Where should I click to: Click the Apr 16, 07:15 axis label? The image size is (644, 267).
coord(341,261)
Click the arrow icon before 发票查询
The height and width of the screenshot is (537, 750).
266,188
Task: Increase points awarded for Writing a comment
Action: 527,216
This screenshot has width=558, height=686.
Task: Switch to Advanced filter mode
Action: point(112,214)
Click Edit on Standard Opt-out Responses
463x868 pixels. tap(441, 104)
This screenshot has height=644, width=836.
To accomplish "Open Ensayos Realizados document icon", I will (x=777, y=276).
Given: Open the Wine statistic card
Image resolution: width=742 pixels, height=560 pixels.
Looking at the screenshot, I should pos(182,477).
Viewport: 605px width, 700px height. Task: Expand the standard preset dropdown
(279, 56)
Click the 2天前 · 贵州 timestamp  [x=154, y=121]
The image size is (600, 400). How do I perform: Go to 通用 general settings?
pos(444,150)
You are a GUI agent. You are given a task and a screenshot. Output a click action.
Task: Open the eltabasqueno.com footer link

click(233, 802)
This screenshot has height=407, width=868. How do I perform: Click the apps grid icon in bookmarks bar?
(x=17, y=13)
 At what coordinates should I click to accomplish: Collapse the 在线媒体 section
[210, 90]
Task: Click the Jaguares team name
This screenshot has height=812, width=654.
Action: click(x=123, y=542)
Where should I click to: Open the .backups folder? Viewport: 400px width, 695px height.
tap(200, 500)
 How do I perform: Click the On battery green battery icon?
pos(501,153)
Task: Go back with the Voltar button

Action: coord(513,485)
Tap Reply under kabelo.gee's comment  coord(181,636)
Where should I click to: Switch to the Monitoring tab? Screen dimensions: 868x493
========================
When the entries above are retyped, each line must stay exactly as it is.

> **Written solution**
Where should I click to: Click the Apr 16, 07:15 axis label? The image size is (644, 267).
coord(341,261)
Click the arrow icon before 发票查询
The height and width of the screenshot is (537, 750).
266,188
Task: Increase points awarded for Writing a comment
Action: 527,216
This screenshot has width=558, height=686.
Task: Switch to Advanced filter mode
Action: point(112,214)
Click Edit on Standard Opt-out Responses
463x868 pixels. tap(441, 104)
This screenshot has height=644, width=836.
To accomplish "Open Ensayos Realizados document icon", I will (x=777, y=276).
Given: Open the Wine statistic card
Image resolution: width=742 pixels, height=560 pixels.
Looking at the screenshot, I should pos(182,477).
Viewport: 605px width, 700px height. Task: Expand the standard preset dropdown
(279, 56)
Click the 2天前 · 贵州 timestamp  [x=154, y=121]
The image size is (600, 400). How do I perform: Go to 通用 general settings?
pos(444,150)
You are a GUI agent. You are given a task and a screenshot. Output a click action.
Task: Open the eltabasqueno.com footer link

click(233, 802)
This screenshot has height=407, width=868. How do I perform: Click the apps grid icon in bookmarks bar?
(x=17, y=13)
 At what coordinates should I click to accomplish: Collapse the 在线媒体 section
[210, 90]
Task: Click the Jaguares team name
This screenshot has height=812, width=654.
Action: click(x=123, y=542)
Where should I click to: Open the .backups folder? Viewport: 400px width, 695px height.
tap(200, 500)
 How do I perform: Click the On battery green battery icon?
pos(501,153)
Task: Go back with the Voltar button

Action: coord(513,485)
Tap Reply under kabelo.gee's comment  coord(181,636)
Where should I click to: Switch to the Monitoring tab? Screen dimensions: 868x493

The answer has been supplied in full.